Table 1: Immunoglobulin molecules identified in bioreactor supernatant

In addition, secretory IgA dimers were also identified as evidenced by the electron micrograph shown in FIG. 1.

In addition, production of secretory IgA dimers was quantified by use of a colorimetric Human Secretory IgA ELISA Kit produced by Novus Biologicals. ELISA analysis demonstrated a peak production of 250 mg of SIgA per day per liter of ECS, an unprecedented level of efficiency for biosynthesis of secretory IgA dimers. The production of 250 mg/day/L-ECS was extrapolated from producing 8mg of slgA over 10 days in 3mL ECS. The invention described herein surprisingly showed the high total amount of SIgA produced, e.g., 8 mg over 10 days, in a small volume.
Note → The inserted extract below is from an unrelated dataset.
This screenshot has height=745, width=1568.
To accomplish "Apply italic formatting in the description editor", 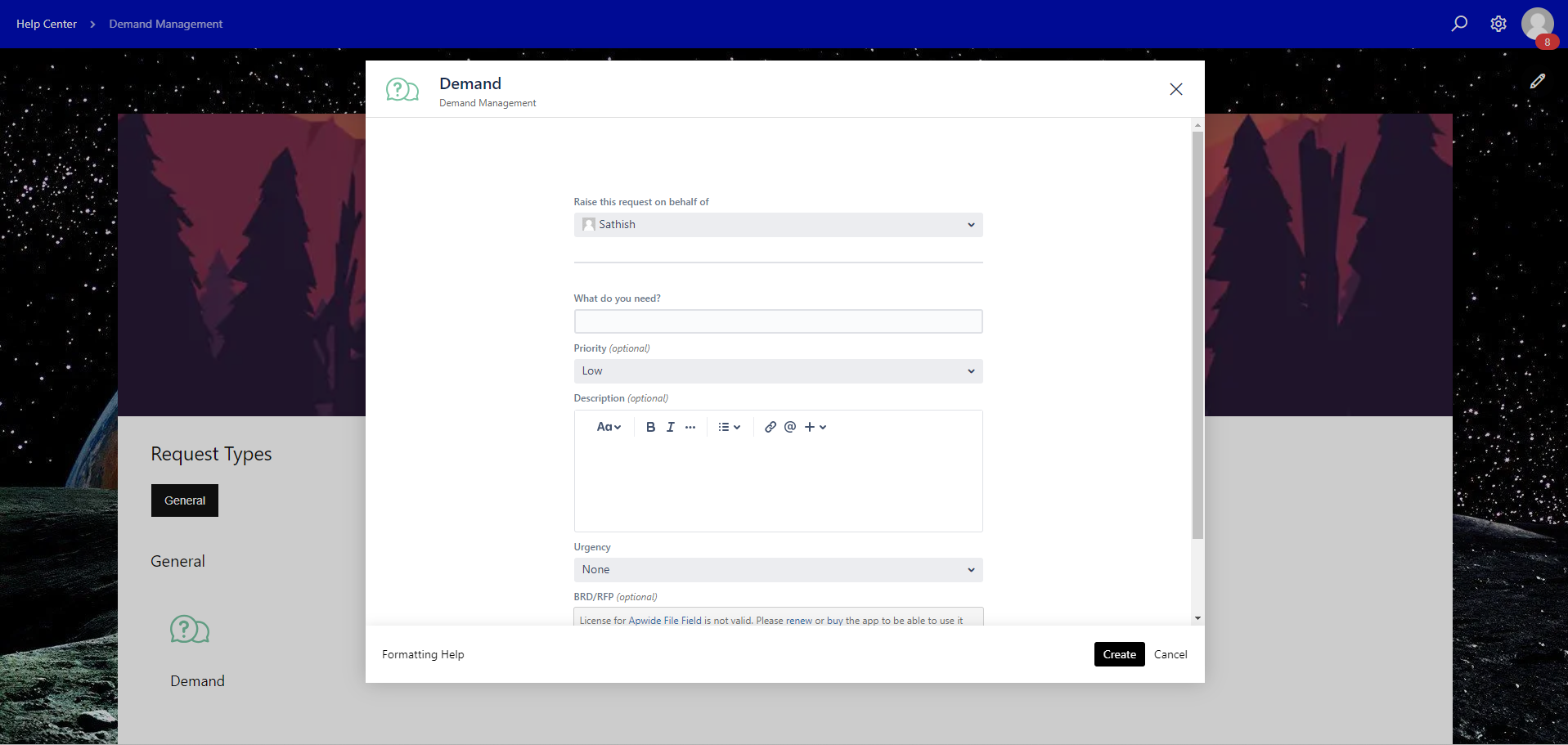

Antibody secreting plasma B cells are notoriously short lived ex vivo when isolated from blood, milk or tissue, with reported half lives of 3-5 days without molecular or genetic modification. As shown in FIG. 2, the methods described here supported a much longer-term survival of non-modified antibody secreting cells than expected. In a typical ex vivo plasma cell culture, the antibody secreting cell population would be expected to be depleted by about day 10 of culture. Instead, in the system described here, around ex vivo day 51-58, antibody production substantially increased. Without being bound by any particular theory, co-culture with epithelial monolayers as described here maximizes the survival of antibody secreting cells, as well as their production of antibody. These methods can be used to produce, for example, fully human polyclonal antibodies of any desired class or subtype at therapeutic scale, without the need to genetically modify the antibody secreting cells. Of course, targeted genetic modifications could also be used to further enhance the cells’ survival, their antibody production, and antigen affinity, as described herein. Production of antibodies at commercially feasible scale

The methods described here provide a proof-of-concept for the production of antibodies using bioreactor cultured antibody secreting cells. The hollow fiber bioreactor is a particularly advantageous system for maximizing surface area while allowing the cells to organize into three dimensional structures. The process is readily scalable for commercial production. In the present example, a relatively small bioreactor cartridge was used to culture the epithelial monolayer. It contained about 400 square centimeter (cm ² ) of surface area for cell growth. Using a larger commercially available bioreactor cartridge would substantially increase the surface area and consequently the production of antibodies. For example, larger commercially available bioreactors may have a surface area of about 3 square meters (m ² ). The process is further scalable, for example, by packing more fibers and/or longer fibers into one or more cartridges aligned in parallel.

The foregoing examples are illustrative of the present invention, and are not to be construed as limiting thereof. Although the invention has been described in detail with reference to preferred embodiments, variations and modifications exist within the scope and spirit of the invention as described and defined in the following claims.